• **What this task involves**:
Rewrite every line of the listing below as a numbered list, skipping any blank lines. Leave the pictures out of your answer.

• **Supplied entries**:
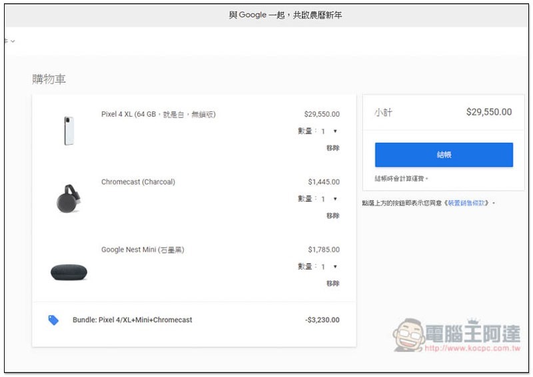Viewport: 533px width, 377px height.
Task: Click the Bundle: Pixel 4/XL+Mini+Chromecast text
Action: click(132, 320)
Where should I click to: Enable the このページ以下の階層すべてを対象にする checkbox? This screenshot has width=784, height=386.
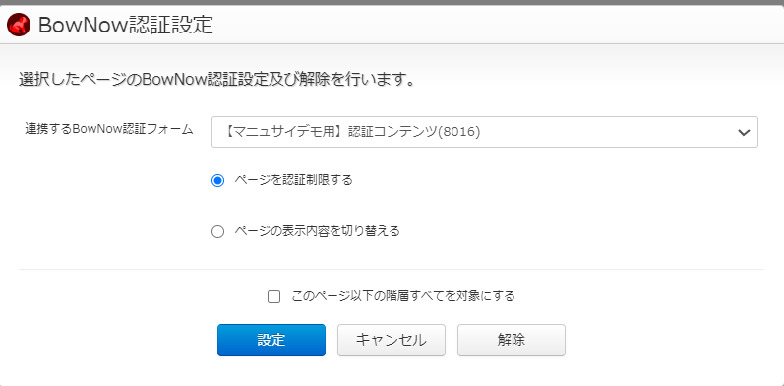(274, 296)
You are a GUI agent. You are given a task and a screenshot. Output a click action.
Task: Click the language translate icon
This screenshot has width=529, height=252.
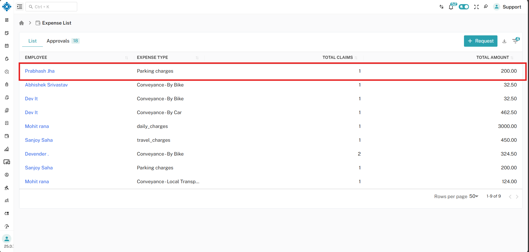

• **Correct answer**:
1. Viewport: 533px width, 377px height.
2. Task: Click the Bundle: Pixel 4/XL+Mini+Chromecast text
3. Action: click(132, 320)
4. Where should I click to: Enable the このページ以下の階層すべてを対象にする checkbox? This screenshot has width=784, height=386.
5. (274, 296)
6. You are a GUI agent. You are given a task and a screenshot. Output a click action.
7. Task: Click the language translate icon
8. This screenshot has width=529, height=252.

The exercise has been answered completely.